== Extract to read ==
-------

Readings – Jeremiah 32:1-3a, 6-15; Psalm 91:1-6,14-16; I Timothy 6:6-19; Luke 16:19-31

The Tortoise and the Hare, who remembers Aesop’s Fable?  The Hare races forward, way ahead, and then he stops and takes a nap.  The Tortoise lumbers toward the finish line, slow and steady.  He passes the sleeping Hare and crosses the finish line first.  The Hare finally awakens from his nap and sprints to the finish line, only to realize that the Tortoise has already crossed it.  He finishes second.  However, please note, not usually observed, that both crossed the finish line!  They both completed the course. 

Remember this passage from the Gospel according to St. Luke (13:29). 

…people will come from the east and west,
from north and south, and will eat in the kingdom
of God.  Indeed, some are last who will be first, and
some are first who will be last.

Again, note both the first and the last get to eat in God’s kingdom, both

Now let’s turn to Jesus’ parable of the rich man, Dives in Latin, and Lazarus, Eleazar, “God will help”, in Hebrew.  We are told that Dives ate sumptuously every day, seven days a week, with no sabbath day observance for his staff.  As far as we are told, he did nothing to Lazarus.  He allowed Lazarus to hang out by his estate gates so he could gather the scraps of bread from his table.  However, he also did nothing to alleviate the poverty or suffering of Lazarus.  Upon his death Dives is assigned to Hades.  It is there he came to realize the error of his earthly neglect of Lazarus.  He appealed to Abraham that his still-living brothers be warned about making the same mistake.  Abraham reminds him that “they had Moses and the prophets; they should listen to them”.  And where would they have heard Moses and the prophets regularly?

-------

== Supplied information ==
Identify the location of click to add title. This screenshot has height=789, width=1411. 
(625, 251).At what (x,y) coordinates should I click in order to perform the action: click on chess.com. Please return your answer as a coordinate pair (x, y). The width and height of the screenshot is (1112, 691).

-------

== Written request ==
In the sermon excerpt, why did Dives appeal to Abraham from Hades? Answer in one to three sentences. The listing is separate material and has no connection to the sermon excerpt.

== Finished answer ==
In Hades, Dives came to realize the error of his earthly neglect of Lazarus. He appealed to Abraham so that his still-living brothers would be warned about making the same mistake.